[Material for the task Boundary: Start]

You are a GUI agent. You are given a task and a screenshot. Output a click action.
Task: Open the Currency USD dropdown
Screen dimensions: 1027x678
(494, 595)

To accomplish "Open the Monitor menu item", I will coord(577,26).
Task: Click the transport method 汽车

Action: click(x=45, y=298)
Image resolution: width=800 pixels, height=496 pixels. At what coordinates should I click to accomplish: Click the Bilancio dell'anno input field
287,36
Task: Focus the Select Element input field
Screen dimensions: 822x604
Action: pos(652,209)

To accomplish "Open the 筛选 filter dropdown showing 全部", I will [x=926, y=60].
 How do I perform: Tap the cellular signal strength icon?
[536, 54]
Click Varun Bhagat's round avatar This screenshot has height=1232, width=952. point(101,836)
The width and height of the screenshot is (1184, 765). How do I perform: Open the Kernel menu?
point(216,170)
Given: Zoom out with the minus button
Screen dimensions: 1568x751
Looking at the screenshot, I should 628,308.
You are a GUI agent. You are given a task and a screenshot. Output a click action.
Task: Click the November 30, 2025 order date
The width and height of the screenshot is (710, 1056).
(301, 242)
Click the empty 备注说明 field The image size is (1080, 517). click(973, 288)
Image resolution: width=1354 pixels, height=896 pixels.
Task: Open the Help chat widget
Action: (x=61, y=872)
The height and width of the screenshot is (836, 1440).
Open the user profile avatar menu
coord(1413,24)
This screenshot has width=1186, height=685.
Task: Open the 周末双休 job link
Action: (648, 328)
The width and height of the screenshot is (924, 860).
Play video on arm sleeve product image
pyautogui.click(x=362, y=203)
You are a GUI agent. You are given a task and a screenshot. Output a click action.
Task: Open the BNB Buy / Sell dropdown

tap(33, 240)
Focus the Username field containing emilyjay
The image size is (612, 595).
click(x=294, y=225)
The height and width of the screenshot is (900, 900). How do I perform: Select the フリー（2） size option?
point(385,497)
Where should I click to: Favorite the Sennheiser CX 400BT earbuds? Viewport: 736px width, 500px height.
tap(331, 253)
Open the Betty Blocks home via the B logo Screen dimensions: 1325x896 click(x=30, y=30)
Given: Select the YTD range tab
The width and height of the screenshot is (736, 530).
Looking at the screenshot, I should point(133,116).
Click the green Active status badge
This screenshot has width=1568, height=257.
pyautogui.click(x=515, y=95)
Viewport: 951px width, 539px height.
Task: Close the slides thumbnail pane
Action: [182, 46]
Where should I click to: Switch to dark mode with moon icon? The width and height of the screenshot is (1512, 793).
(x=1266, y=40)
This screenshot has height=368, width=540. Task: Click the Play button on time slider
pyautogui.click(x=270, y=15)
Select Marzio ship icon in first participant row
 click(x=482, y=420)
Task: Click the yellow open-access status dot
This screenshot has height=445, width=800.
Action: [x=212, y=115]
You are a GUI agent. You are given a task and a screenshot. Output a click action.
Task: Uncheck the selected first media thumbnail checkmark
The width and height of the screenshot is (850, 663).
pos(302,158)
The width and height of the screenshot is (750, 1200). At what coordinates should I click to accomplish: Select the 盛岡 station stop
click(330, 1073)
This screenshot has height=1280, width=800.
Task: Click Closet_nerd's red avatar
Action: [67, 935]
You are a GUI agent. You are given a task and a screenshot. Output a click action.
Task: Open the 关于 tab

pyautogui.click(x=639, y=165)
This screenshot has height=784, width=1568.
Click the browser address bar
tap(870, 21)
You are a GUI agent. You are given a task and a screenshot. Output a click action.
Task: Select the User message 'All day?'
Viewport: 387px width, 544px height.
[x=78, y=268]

[Material for the task Boundary: End]

About this task:
Copy the lines above exactly. Start with the line containing "Image resolution: width=800", end with the line containing "Focus the Username field containing emilyjay", and include both.

Solved exercise:
Image resolution: width=800 pixels, height=496 pixels. At what coordinates should I click to accomplish: Click the Bilancio dell'anno input field
287,36
Task: Focus the Select Element input field
Screen dimensions: 822x604
Action: pos(652,209)

To accomplish "Open the 筛选 filter dropdown showing 全部", I will [x=926, y=60].
 How do I perform: Tap the cellular signal strength icon?
[536, 54]
Click Varun Bhagat's round avatar This screenshot has height=1232, width=952. point(101,836)
The width and height of the screenshot is (1184, 765). How do I perform: Open the Kernel menu?
point(216,170)
Given: Zoom out with the minus button
Screen dimensions: 1568x751
Looking at the screenshot, I should 628,308.
You are a GUI agent. You are given a task and a screenshot. Output a click action.
Task: Click the November 30, 2025 order date
The width and height of the screenshot is (710, 1056).
(301, 242)
Click the empty 备注说明 field The image size is (1080, 517). click(973, 288)
Image resolution: width=1354 pixels, height=896 pixels.
Task: Open the Help chat widget
Action: (x=61, y=872)
The height and width of the screenshot is (836, 1440).
Open the user profile avatar menu
coord(1413,24)
This screenshot has width=1186, height=685.
Task: Open the 周末双休 job link
Action: (648, 328)
The width and height of the screenshot is (924, 860).
Play video on arm sleeve product image
pyautogui.click(x=362, y=203)
You are a GUI agent. You are given a task and a screenshot. Output a click action.
Task: Open the BNB Buy / Sell dropdown

tap(33, 240)
Focus the Username field containing emilyjay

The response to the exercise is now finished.